▼▼▼

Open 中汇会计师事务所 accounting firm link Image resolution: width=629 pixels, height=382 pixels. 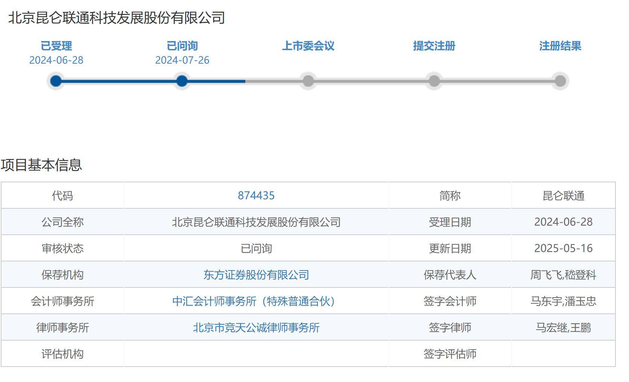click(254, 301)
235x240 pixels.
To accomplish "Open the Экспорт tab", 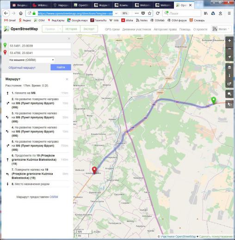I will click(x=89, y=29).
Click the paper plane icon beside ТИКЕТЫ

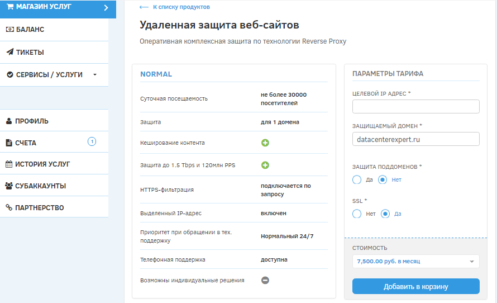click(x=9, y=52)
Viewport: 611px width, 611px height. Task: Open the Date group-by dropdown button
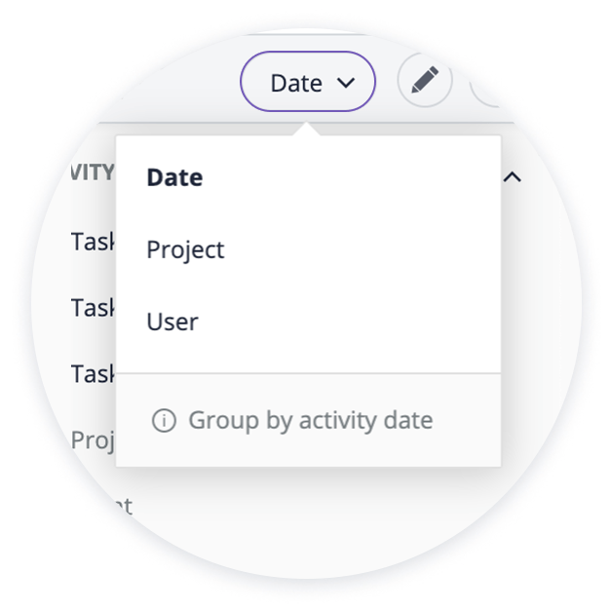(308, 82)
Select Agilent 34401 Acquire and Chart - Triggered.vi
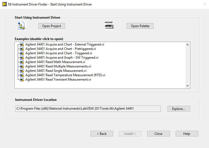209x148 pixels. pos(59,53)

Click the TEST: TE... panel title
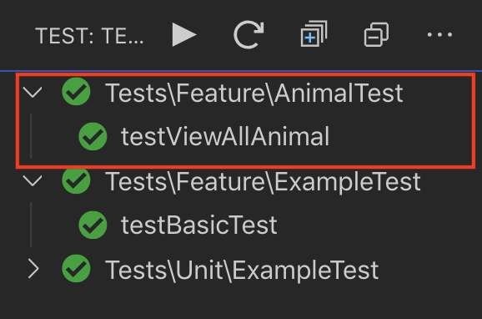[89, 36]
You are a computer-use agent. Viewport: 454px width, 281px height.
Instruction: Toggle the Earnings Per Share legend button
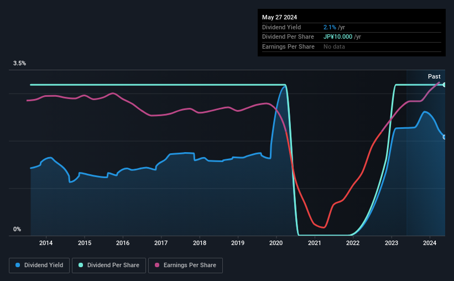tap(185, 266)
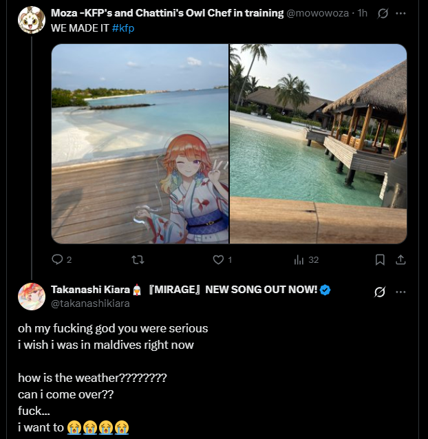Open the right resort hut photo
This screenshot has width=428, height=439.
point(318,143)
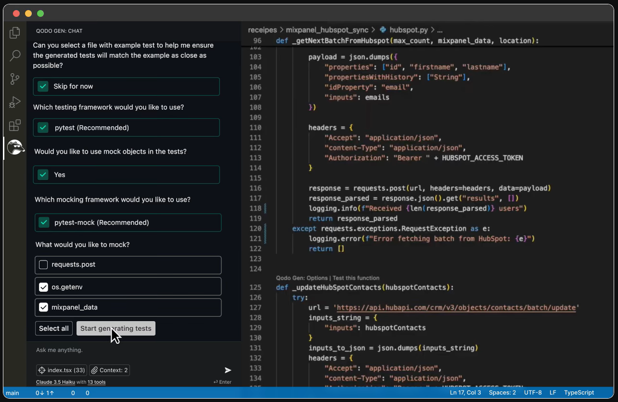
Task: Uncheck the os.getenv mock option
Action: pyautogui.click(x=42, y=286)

▲▲▲

INSTRUCTIONS FOR THE TASK
Arrange the lines from the line containing "Click the paper plane icon beside ТИКЕТЫ" through the line containing "209x148 pixels. pos(59,53)" as a Markdown table with the columns Row and Line text, skipping blank lines and leaving the pictures out.

RESPONSE
| Row | Line text |
|---|---|
| 1 | Click the paper plane icon beside ТИКЕТЫ |
| 2 | click(x=9, y=52) |
| 3 | Viewport: 611px width, 611px height. Task: Open the Date group-by dropdown button |
| 4 | (308, 82) |
| 5 | Select Agilent 34401 Acquire and Chart - Triggered.vi |
| 6 | 209x148 pixels. pos(59,53) |